It’s largely due to these two gems that MongoDB can credit its traction in the Rails and Ruby community. In the past, Rails developers had to jump through a number of hoops in order to use one of these alternate ODMs with Rails, but the web framework then further modularized the database abstraction layer (the M component in MVC) to make it possible for a Rails developer to create an app without Active Record. Now all you have to do is:
> rails new my_app --skip-active-record > cd my_app > [edit Gemfile and add mongoid or mongo_mapper] > bundle install > rails server
To further illustrate a brief example using Mongoid, Rails model files are altered to not have the classes inherit from ActiveRecord::Base, must include a module Mongoid::Document, and define the schema in the actual file. Database migrations are not necessary!
class Course include Mongoid::Document field :name, type: String embeds_many :lectures end
Additionally, you have a number of configuration options available, such as allow_dynamic_fields that allows you to define attributes on an object that aren’t in the model file’s schema. You can then add some logic in your model file if you need to do something different depending on the existence or absence of this field.

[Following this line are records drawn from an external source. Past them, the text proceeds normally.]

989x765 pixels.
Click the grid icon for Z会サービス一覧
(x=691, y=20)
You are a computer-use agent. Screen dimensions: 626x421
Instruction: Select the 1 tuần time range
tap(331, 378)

I’m not going to go into too much detail on using Rails with MongoDB, because that’s a whole blog post in itself and both MongoMapper and Mongoid’s docs are fantastic. Instead, it’d be worth devoting a paragraph or two talking about the future of Ruby and MongoDB.
Future
Rails is not required to use MongoDB with Ruby. You can use either of those two gems or the 10gen Ruby driver directly in another framework, such as Sinatra, or in the context of any other Ruby program. This is where the base Hash class in the Ruby language is relevant: one of the many roles of a MongoDB driver is to serialize/deserialize BSON documents into some native representation of a document in the given language. Luckily, Ruby’s Hash class is both idiomatically familiar to Rubyists and a very close representation of a document. See for yourself:
MongoDB document representing a tweet:
{
"_id" : ObjectId("51073d4c4eeb4f4247b5c8f9"),
"text" : "Just saw Star Trek. It was the best Star Trek movie yet!",
"created_at" : "Wed May 15 19:06:41 +0000 2010",
"entities" : {
"user_mentions" : [
{
"indices" : [
7,
20
],
"screen_name" : "davess",
"id" : 17916546
}
],
"urls" : [ ],
"hashtags" : [ ]
},
"retweeted" : false,
"user" : {
"location" : "United States",
"created_at" : "Wed Apr 01 10:14:11 +0000 2009",
"description" : "MongoDB Ruby driver engineer, Adjunct faculty at Columbia",
"time_zone" : "New York",
"screen_name" : "EmilyS",
"lang" : "en",
"followers_count" : 152,
},
"favorited" : false,
}
The corresponding Ruby hash:
{
"_id" => ObjectId("51073d4c4eeb4f4247b5c8f9"),
"text" => "Just saw Star Trek. It was the best Star Trek movie yet!",
"created_at" => "Wed May 15 19:06:41 +0000 2010",
"entities" => {
"user_mentions" => [
{
"indices" => [
7,
20
],
"screen_name" => "davess",
"id" => 17916546
}
],
"urls" => [ ],
"hashtags" => [ ]
},
"retweeted" => false,
"user" => {
"location" => "United States",
"created_at" => "Wed Apr 01 10:14:11 +0000 2009",
"description" => "MongoDB Ruby driver engineer",
"time_zone" => "New York",
"screen_name" => "EmilyS",
"lang" => "en",
"followers_count" => 152,
},
"favorited" => false,
}
It can’t get any closer than that. Whether they are simple hashes serialized using the driver directly or instantiated classes persisted through an ODM, Ruby objects map seamlessly to MongoDB documents.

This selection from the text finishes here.